The Pope then turned to young people's need to be “messengers of the good news of Jesus, above all to your contemporaries and friends. Do not be afraid to make a ruckus, to ask questions that make people think!”
“Don’t worry if sometimes you feel that you are few and far between,” he told them, in consideration of the fact that Catholics make up only about one percent of Burma's population. “The Gospel always grows from small beginnings. So make yourselves heard.”

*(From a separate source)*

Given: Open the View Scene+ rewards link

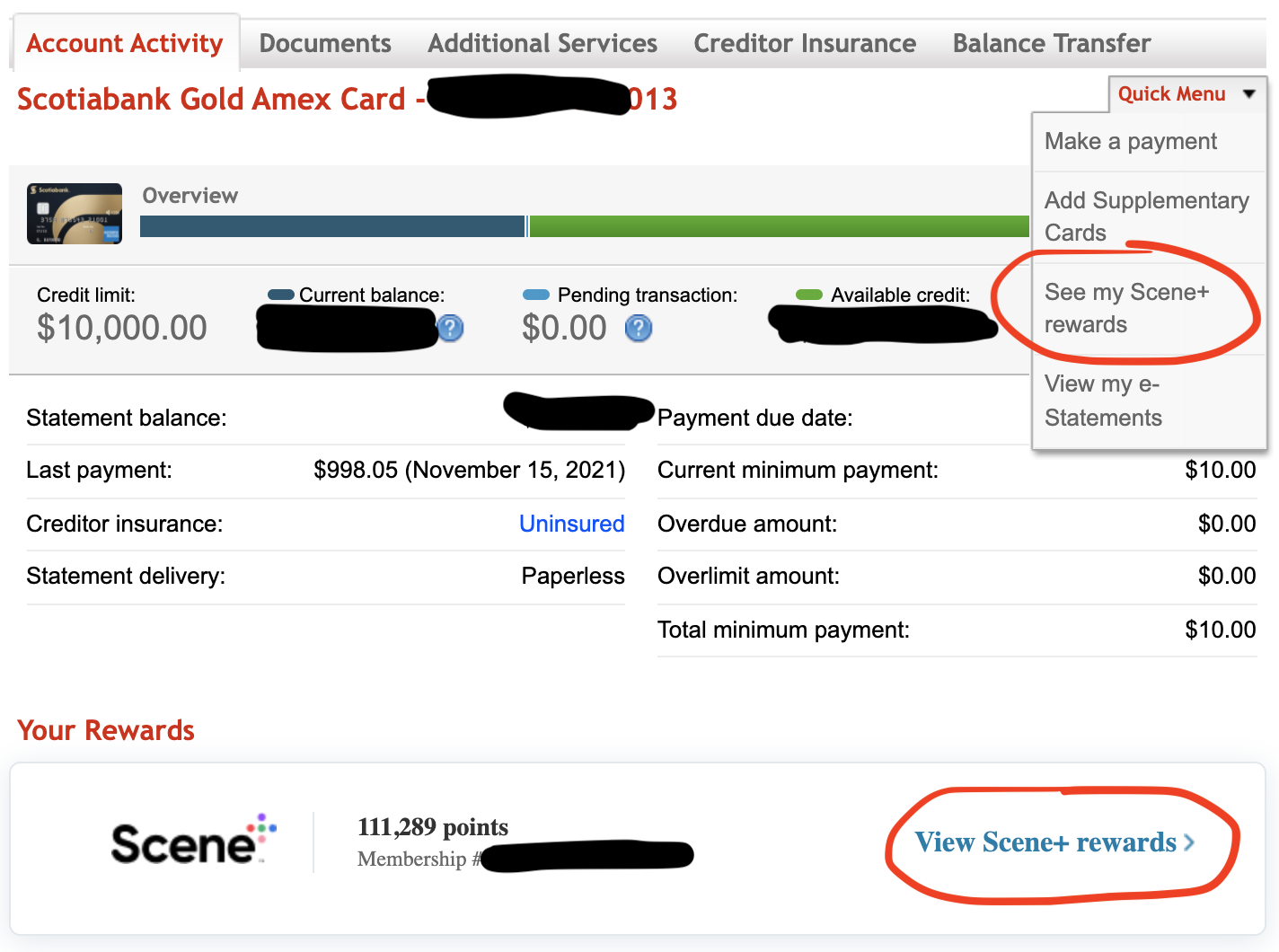Looking at the screenshot, I should [x=1045, y=842].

#Pope to young people in Yangon: “Do not be afraid to make a ruckus, to ask questions that make people think!... Make yourselves heard. I want you to shout! But not with your voices. No! I want you to shout with your lives, with your hearts, & in this way to be signs of hope...” pic.twitter.com/XvufBjwyhR
— Edward Pentin (@EdwardPentin) November 30, 2017rn
“I want you to shout … with your lives, with your hearts, and in this way to be signs of hope to those who need encouragement, a helping hand to the sick, a welcome smile to the stranger, a kindly support to the lonely.”
Finally, Pope Francis discussed being sent forth at the conclusion of Mass “to take with us the gifts we have received and to share them with others. This can be a little daunting, since we don’t always know where Jesus may be sending us. But he never sends us out without also walking at our side, and always just a little in front, leading us into new and wonderful parts of his kingdom.”
To be sent by Christ is to follow him, the Pope added. “The Lord will invite some of you to follow him as priests … Others he will call to become religious or consecrated men and women. And yet others he will call to the married life, to be loving fathers and mothers. Whatever your vocation, I urge you: be brave, be generous and, above all, be joyful!”
Francis concluded by given Burma's young people the example of Mary, who though young, “had the courage to trust in the 'good news' she had heard, and to express it in a life of faithful dedication to her vocation, total self-giving, and complete trust in God’s loving care. Like Mary, may all of you be gentle but courageous in bringing Jesus and his love to others.”
“Dear young people, with great affection I commend all of you, and your families, to her maternal intercession. And I ask you, please, to remember to pray for me. God bless Myanmar!”